Уже с пришкольного пустыря я увидела, что в средней женской освещен только третий этаж. В вестибюле же сразу почуяла — в школе на сегодня поселились другой запах и другой звук. Перед гардеробом, прямо на скамейках (гардеробщицы отказались работать «танцульки ради»), громоздились две бесформенные груды пальто. В одной из них я заметила рукав беличьей шубки Лены Румянцевой, поняла, что эти — наши, и сбросила на них свое. Вторая груда состояла из коротких, как Юркино, пальто незнакомых грубых материй в рубчик и мелкую клеточку. От них и струился новый запах — смешанный, табачно-одеколонно-ягодный. То была одежка приглашенных «кавалеров». Все двери на первом этаже — в физзал, в канцелярию, в кабинет МАХи — оказались запертыми и на ключи, и на наружные висячие замки. Поддалась только дверь в учительский убортрест. Я смело рванула ее и столкнулась с Кинной, стоявшей там перед зеркалом и пудрившей нос из серебряной с позолоченными цветами на крышке пудреницы Евгении Викторовны, должно быть стащенной из ее сумочки.
— Кинна! Какое платье! Это же мечта в полосочку не платье! — вскричала Кинна. — Знала бы ты как тебе идет я просто представить не могла что ты такой можешь быть вот как можно себя не видеть а еще говоришь ты некрасивая!..

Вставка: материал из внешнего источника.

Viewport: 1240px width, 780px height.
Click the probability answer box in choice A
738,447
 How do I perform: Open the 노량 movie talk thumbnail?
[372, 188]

Я не поверила: она издевается, платье жеваное и с пятном, — и поскорее оглядела его под яркой голой лампочкой убортреста. Но платье, видимо, сшитое из выносливой и всепрощающей материи, за дорогу и вправду отвиселось, пятно высохло до незаметности, а крупицы чая и сахара вывалились из-за блесток, снова прилегших к ткани. Прюнельки лоснились бархатом, кое-как заштопанные петли на чулках скрывались под юбкой. Зато лицо претерпело третье за этот вечер изменение: оно вытянулось, стало тягостно-опечаленным или, быть может, томно-бледным. Лишь нос еще алел, намятый в сражении, но Кинна сейчас же густо напудрила его мне, — первое мое пудрение в жизни.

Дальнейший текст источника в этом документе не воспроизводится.